:: Passage provided ::
►
Objectives

·         Review stack and queue ADTs

·         Become comfortable programming with UNIX/LINUX and g++

·         Learn how to use templates

·         Practice algorithm design

Overview

Stacks and Queues are two very basic abstract data types for storing data that are useful in a wide variety of applications. Stacks have a Last-In-First-Out (LIFO) behavior: an element is removed only after all items added after it are themselves removed. So, if a number of items are put on a stack, they will be removed from the stack in reverse order. Queues have a First-In-First-Out (FIFO) behavior: an item leaves a queue only after all items added before it leave. Items leave a queue in the order that they were placed on the queue.

In any network (e.g. a small office LAN, Sieg Hall, the Internet) there are terminals (e.g. your PC, a server, a printer).  The terminals are connected via nodes (e.g. modems, internet routers) which are in turn connected via cables or wireless links.  When messages (e.g. email, print jobs) are sent from one terminal to another, they are first broken up into data packets of manageable size, and the packets are reassembled once they reach their destination.  The nodes (as well as the lines connecting the nodes) have a limited capacity (or bandwidth), which is why message transmission is sometimes very slow, as anyone who has tried to download a large file over a 56k modem knows.
◄
:: Extracted entries ::
►
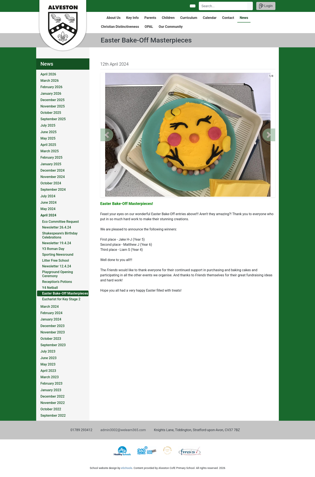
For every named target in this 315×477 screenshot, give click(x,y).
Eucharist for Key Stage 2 (61, 299)
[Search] (223, 6)
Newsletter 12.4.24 (56, 266)
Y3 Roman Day (53, 249)
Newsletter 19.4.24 (56, 243)
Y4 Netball (50, 288)
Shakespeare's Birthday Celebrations (59, 235)
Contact (228, 18)
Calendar (209, 18)
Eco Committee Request (60, 222)
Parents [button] (150, 18)
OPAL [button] (149, 27)
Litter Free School (55, 260)
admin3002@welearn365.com (123, 430)
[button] (106, 134)
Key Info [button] (132, 18)
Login (266, 5)
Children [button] (168, 18)
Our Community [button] (171, 27)
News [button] (244, 18)
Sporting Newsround (57, 255)
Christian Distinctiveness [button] (120, 27)
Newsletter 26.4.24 (56, 227)
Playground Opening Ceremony (57, 274)
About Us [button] (114, 18)
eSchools (126, 468)
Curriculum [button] (188, 18)
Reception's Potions (57, 282)
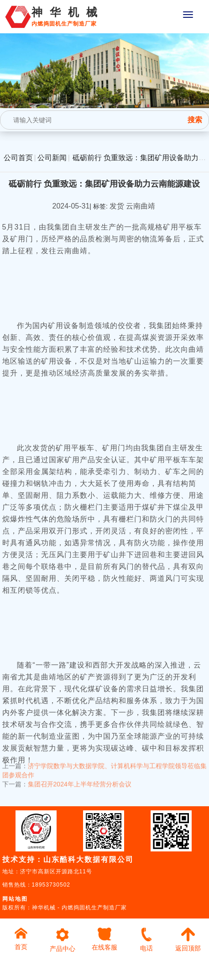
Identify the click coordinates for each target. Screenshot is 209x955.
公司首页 (18, 158)
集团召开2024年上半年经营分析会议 (79, 779)
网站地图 (15, 899)
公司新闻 (52, 158)
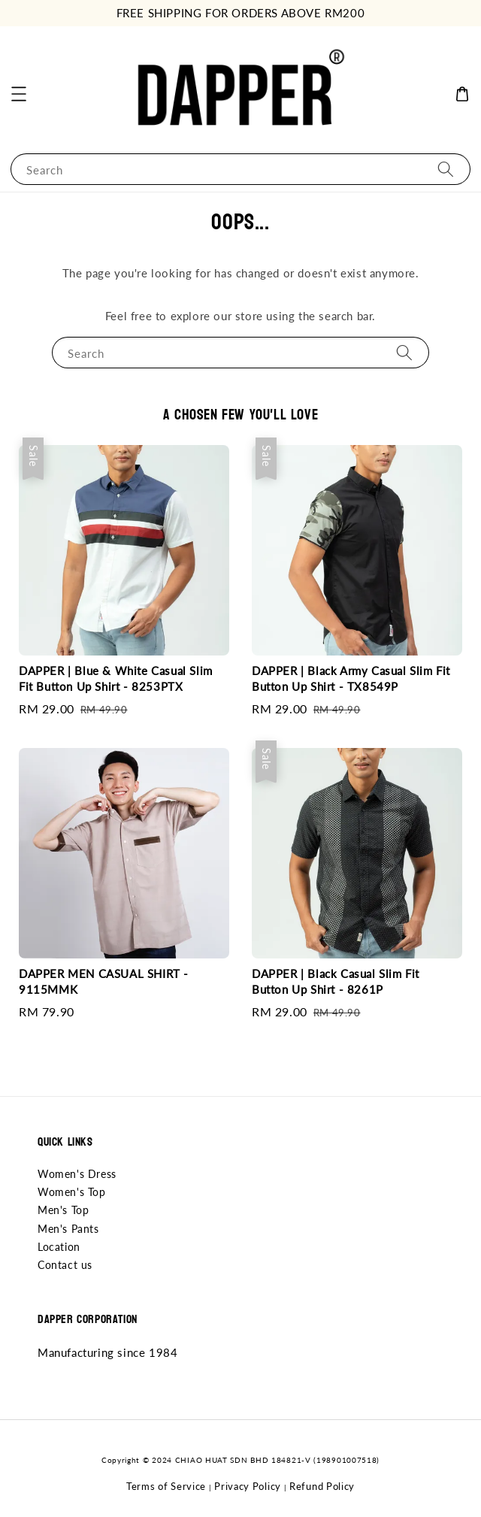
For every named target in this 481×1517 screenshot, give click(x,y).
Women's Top (72, 1191)
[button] (18, 94)
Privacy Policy (247, 1486)
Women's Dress (77, 1173)
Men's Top (63, 1210)
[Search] (446, 168)
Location (59, 1246)
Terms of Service (166, 1486)
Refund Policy (322, 1486)
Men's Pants (68, 1228)
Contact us (65, 1264)
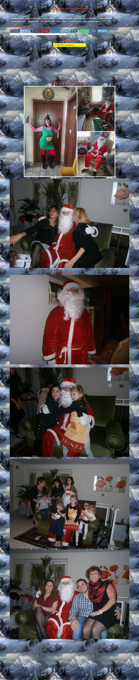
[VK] (93, 30)
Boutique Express (94, 21)
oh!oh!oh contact (61, 21)
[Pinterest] (45, 30)
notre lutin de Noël (48, 18)
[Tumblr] (35, 30)
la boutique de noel (47, 21)
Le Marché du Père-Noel (18, 21)
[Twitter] (26, 30)
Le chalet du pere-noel (105, 18)
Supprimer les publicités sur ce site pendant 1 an (69, 641)
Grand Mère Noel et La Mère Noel (85, 18)
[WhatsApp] (84, 30)
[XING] (74, 30)
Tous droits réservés (69, 677)
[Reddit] (65, 30)
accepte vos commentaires (77, 21)
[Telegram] (102, 30)
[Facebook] (15, 30)
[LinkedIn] (55, 30)
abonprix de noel (33, 21)
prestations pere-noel (33, 18)
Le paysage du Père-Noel (64, 18)
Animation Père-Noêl (17, 18)
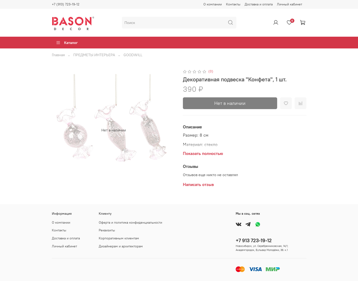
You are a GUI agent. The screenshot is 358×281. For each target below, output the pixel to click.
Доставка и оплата (259, 4)
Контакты (233, 4)
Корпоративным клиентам (119, 238)
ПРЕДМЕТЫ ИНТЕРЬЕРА (94, 54)
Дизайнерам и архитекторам (121, 246)
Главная (58, 54)
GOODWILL (132, 54)
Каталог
◄
:: Parts of the exercise ::
a. According to the stacks and queues overview, why is message transmission across a network sometimes very slow? Answer in one to three sentences.
b. Print everything in the stacks and queues overview from "In any network" down to "56k modem knows.", word for word.
For everything that comes after this, rely only on the stacks and queues overview, not the entries.

:: Expected responses ::
a. Message transmission is sometimes very slow because the nodes and the lines connecting them have a limited capacity, or bandwidth.

b.
In any network (e.g. a small office LAN, Sieg Hall, the Internet) there are terminals (e.g. your PC, a server, a printer).  The terminals are connected via nodes (e.g. modems, internet routers) which are in turn connected via cables or wireless links.  When messages (e.g. email, print jobs) are sent from one terminal to another, they are first broken up into data packets of manageable size, and the packets are reassembled once they reach their destination.  The nodes (as well as the lines connecting the nodes) have a limited capacity (or bandwidth), which is why message transmission is sometimes very slow, as anyone who has tried to download a large file over a 56k modem knows.